CA let me take some hydrangea cuttings from the shrub in front of her house last weekend since I missed her "hydrangea festival" a couple of weeks before. One year a neighbor of hers confessed that he and his partner used to sneak over to the house, when it belonged to the previous owner, to clip hydrangeas to save and dry for their Christmas decorations. They owned a small bed & breakfast down the street and decorated it in lush, gorgeous style for the holidays. I believe they spray-painted the dried hydrangeas with gold paint, but I don't remember whether they hung them on the tree or used them in some other fashion. Anyway, CA discovered and bought her house after staying at their B&B, so they were on good enough terms to walk over and help themselves to clippings without sneaking, though I wonder if it was as much fun.

I like them best on the tree, in their various shades of fall blush.

 

Antonina

This was inspired by the vernacular body’s “archaeology of childhood: food” series. I actually submitted it and Elck returned it to me with thanks, kind words, and the suggestion that I resubmit it longer – it seems I misread the rules: it requires a length of 550 words, which I read as 150 words! Whoops.
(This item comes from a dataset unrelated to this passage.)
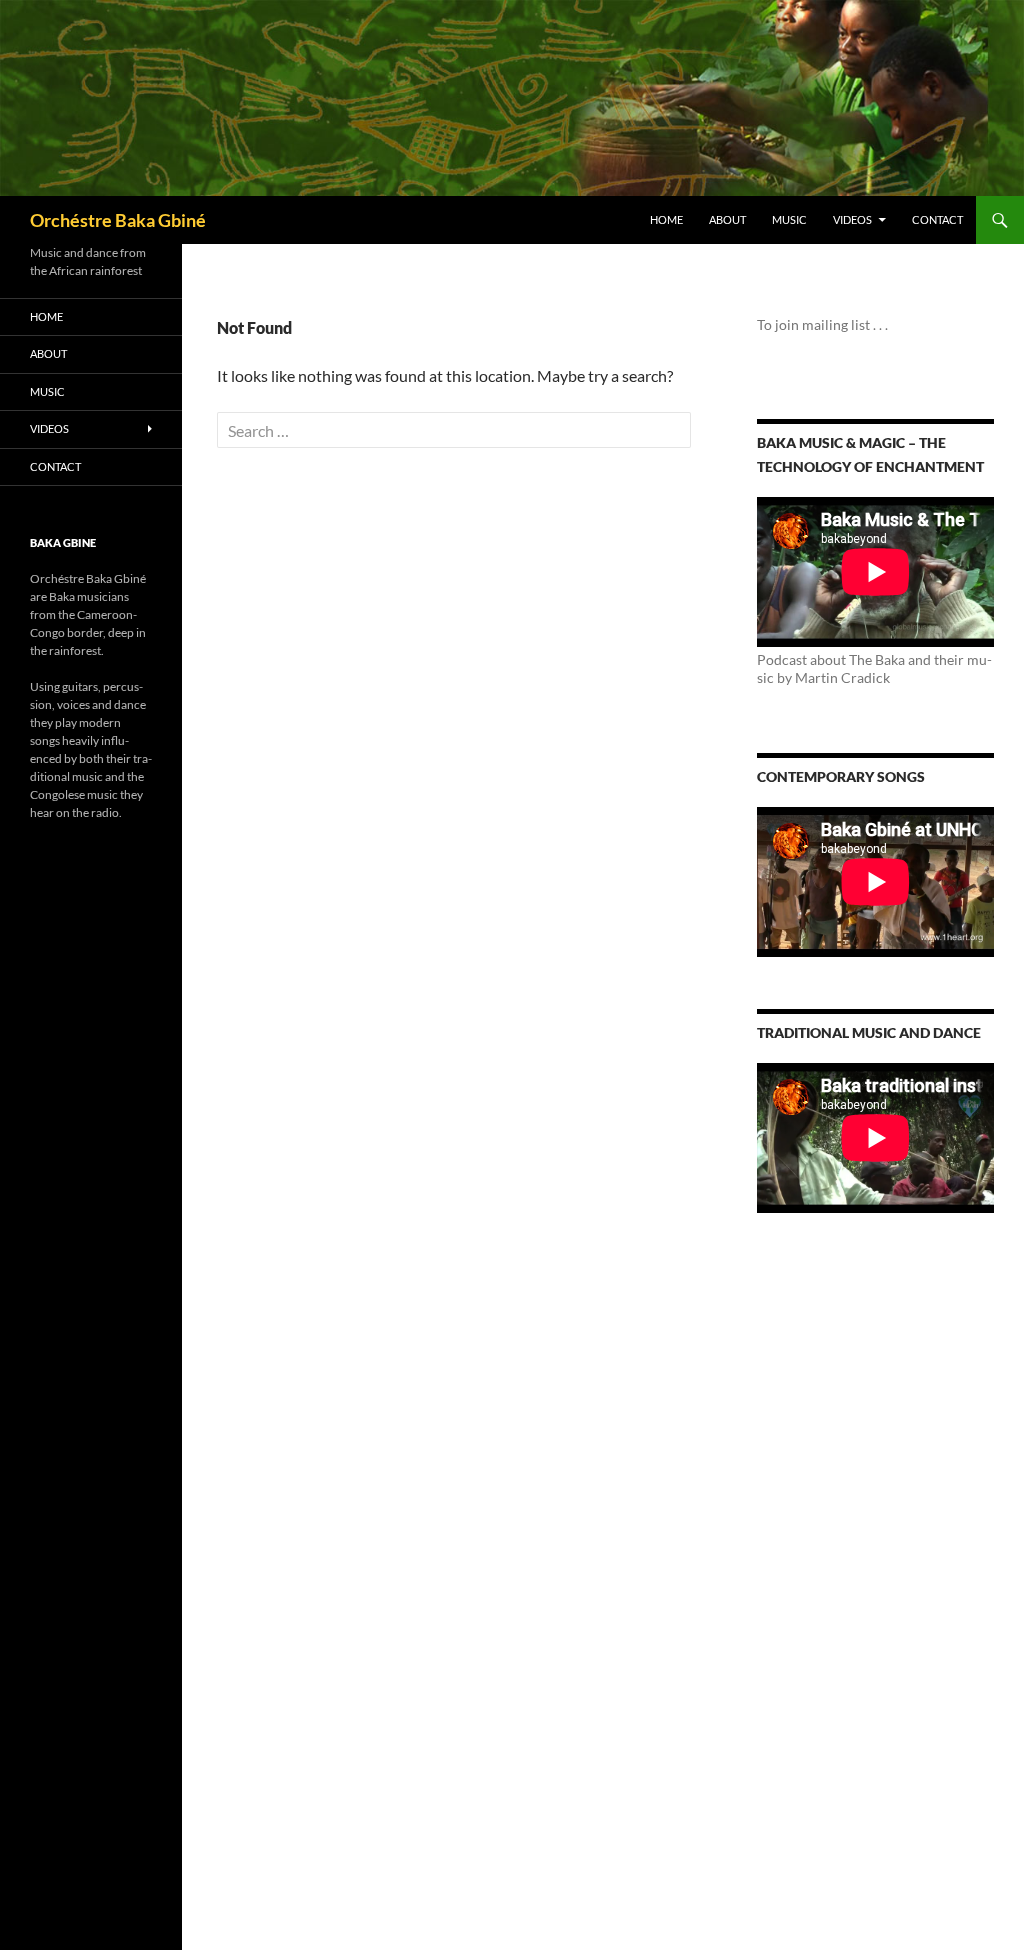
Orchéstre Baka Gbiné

Well, since I’m temperamentally given to brevity and since I’m happy with this length for this poem, I’ll leave it as is and perhaps consider something different for the series or for another of his intriguing projects.

 

Go read the pieces in the series so far!

* Susan’s “Egg

* Elck’s own “Wolfish

* Suzanne’s “Out beyond kenship” (which particularly inspired me with her tale of mushroom hunting with her Lithuanian grandmother; mine was Polish)

* The introduction and rules are here.

 

And my own brief poem inspired by the series:


Antonina

 

Once, when I was a child, I ate soup

from the steaming bowl she set before me

on the dinette tabletop I could only see

from a chair piled high with cushions.

 

Sets it before me between her fists,

then wipes them on the flowered apron

around her waist, the back of one fist

pushing a pale curl off her face,

 

she shoos the cat from the bowl beneath

the pantry bench exuding smells of potato

and carrot peelings, the onionskins for dying

Easter eggs the color of my soup bowl.

 

Soon she will lose the neurons needed

to maneuver the pot she stirs on the stove

in her kitchen’s center, its licks of flame

stifled under the black iron disks.

 

But now she lets me lift the bust-half

off her porcelain cookie jar, a tough but breakable

maid-servant that splits herself in two

to offer sweets to grandchildren.

 

Note: In an attempt to be less obscure than I usually am, I should mention that my grandmother died of ALS when I was five years old. Perhaps I should revise to be more clear?